-- Opening Marker --

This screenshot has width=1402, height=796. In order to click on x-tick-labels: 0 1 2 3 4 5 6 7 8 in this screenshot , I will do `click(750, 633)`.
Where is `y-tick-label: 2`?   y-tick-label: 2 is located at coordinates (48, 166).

-- Closing Marker --
-- Opening Marker --

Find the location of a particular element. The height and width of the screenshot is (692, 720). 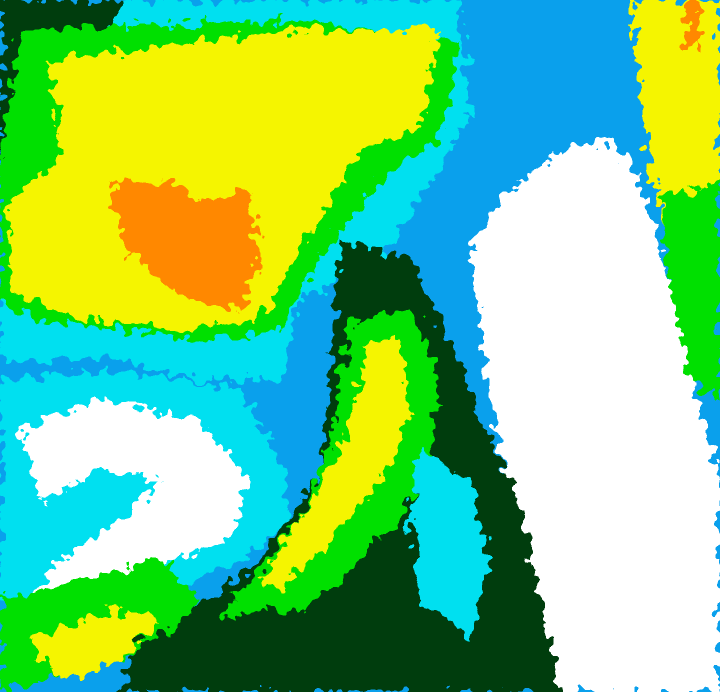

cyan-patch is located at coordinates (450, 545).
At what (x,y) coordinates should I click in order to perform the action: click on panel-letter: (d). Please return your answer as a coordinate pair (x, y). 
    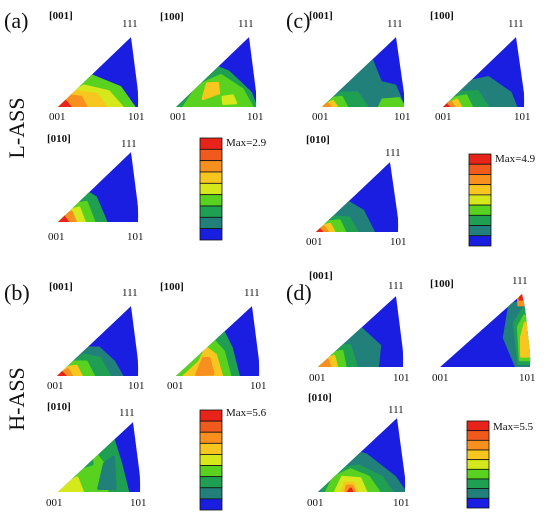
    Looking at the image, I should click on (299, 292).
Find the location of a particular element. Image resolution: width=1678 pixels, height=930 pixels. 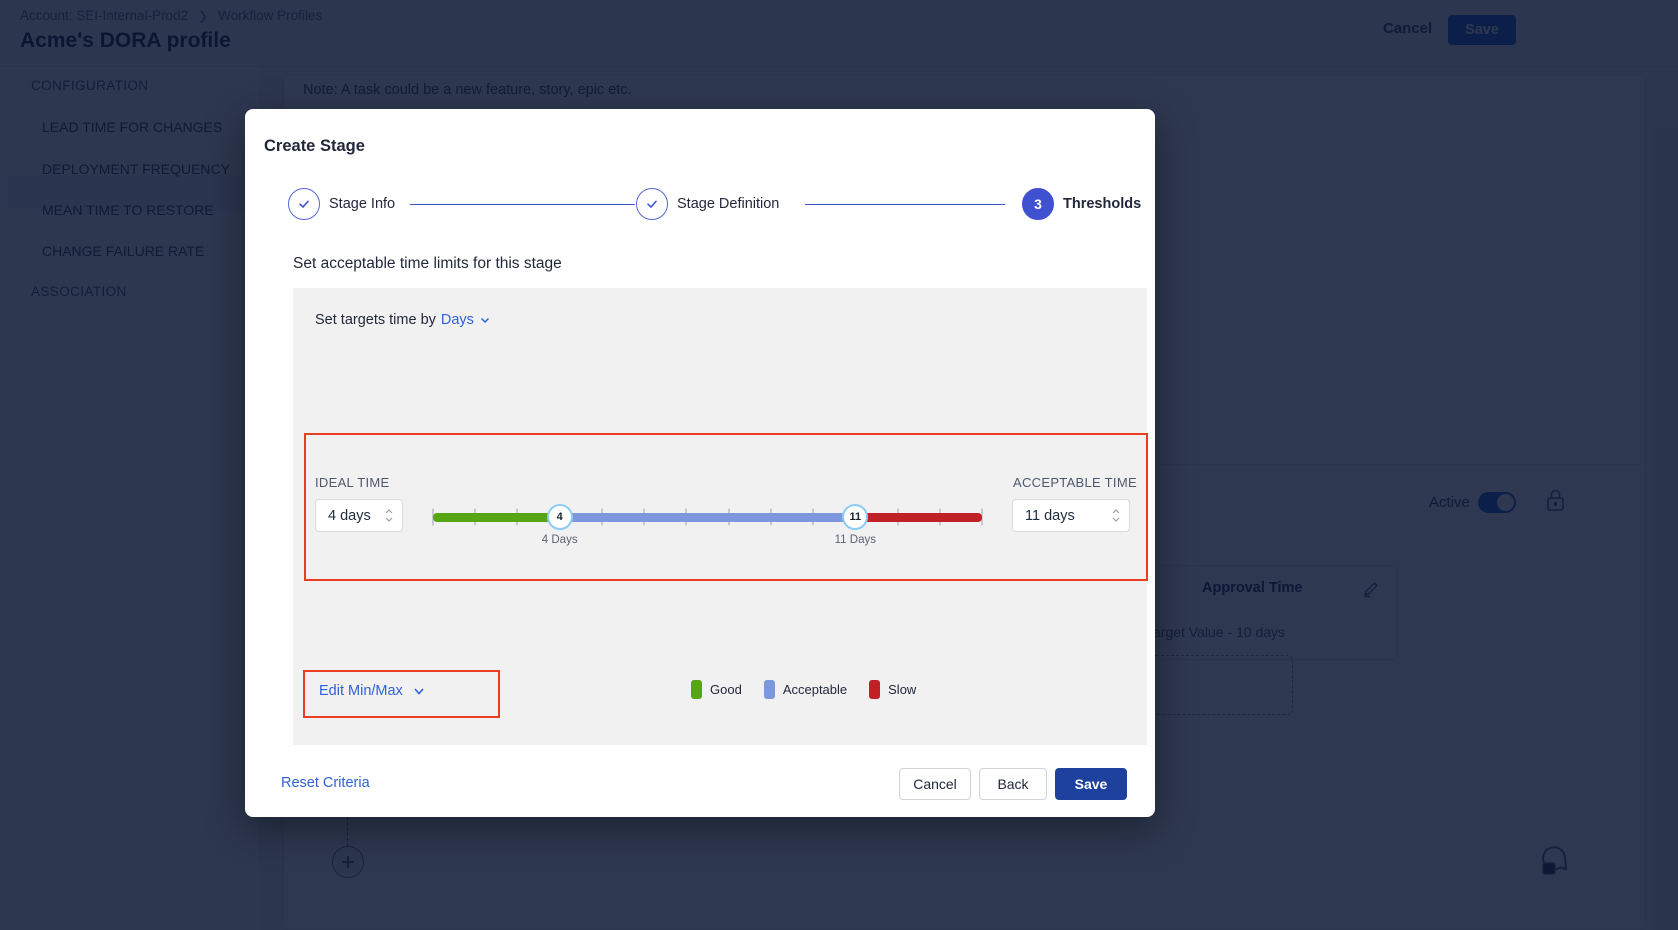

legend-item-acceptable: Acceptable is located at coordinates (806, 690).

-- Closing Marker --

Return the rows from the line containing "This screenshot has" up to and including the line containing "coordinates (48, 166).", copying them without any changes.

__RESPONSE TO THIS EXERCISE__:
This screenshot has width=1402, height=796. In order to click on x-tick-labels: 0 1 2 3 4 5 6 7 8 in this screenshot , I will do `click(750, 633)`.
Where is `y-tick-label: 2`?   y-tick-label: 2 is located at coordinates (48, 166).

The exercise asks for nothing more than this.